(ANSA) – MILANO, 26 MAR – Circa 288 milioni di euro. A tanto ammonta il fatturato del mercato del pesce d’allevamento in Italia. Un contributo rilevante arriva dalla filiera del caviale, eccellenza italiana per cui ci distinguiamo in ambito europeo, dove esportiamo il 90% della produzione (50 tonnellate all’anno), di cui solo il 10% è destinato al mercato interno. È questa la fotografia che emerge da un’elaborazione dell’Associazione piscicoltori italiani (Api), che riunisce oltre 300 imprese del settore, e da PerformFish, recente programma di ricerca finanziato dall’Unione Europea.

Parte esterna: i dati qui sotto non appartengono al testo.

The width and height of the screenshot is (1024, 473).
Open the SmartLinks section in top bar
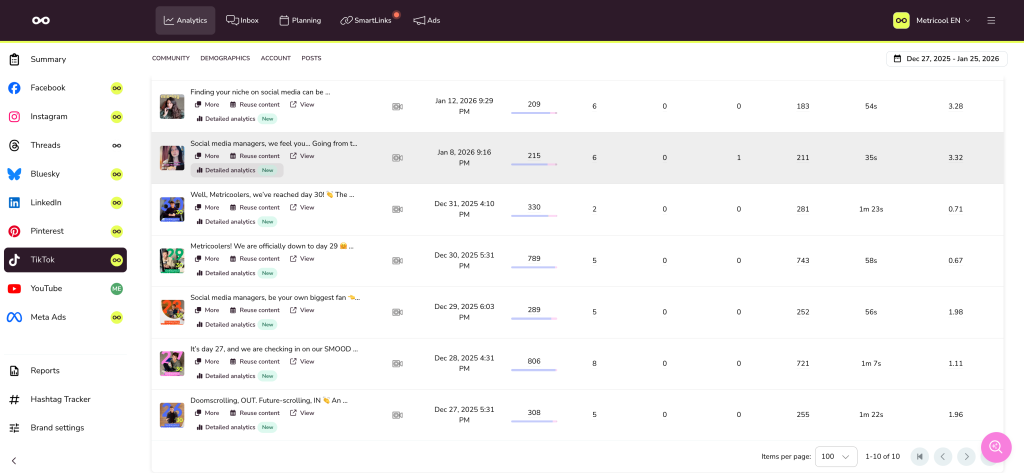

“La principale informazione che il consumatore cerca al momento dell’acquisto di prodotti ittici – spiega Andrea Fabris, direttore di Api – è l’origine del prodotto. Il made in Italy viene apprezzato sul mercato ed è sempre più marginale la differenza, di gusto e nutrizionale, tra pescato e allevato. Il prodotto ittico allevato non ha nulla da invidiare a quello pescato ed è più costante, fresco e tracciabile”.
Una tesi sostenuta anche dalla Società di Medicina Veterinaria Preventiva. “La possibilità di controllare tutta la filiera, dalla nascita alla macellazione, di avere sempre sotto controllo la natura delle materie prime utilizzate nei mangimi e tutto il suo ciclo produttivo – sottolinea Valentina Tepedino, medico veterinario specializzata nel settore ittico – fornisce sicuramente delle garanzie preventive dal punto di vista igienico-sanitario rispetto a quelle di un pesce selvaggio”.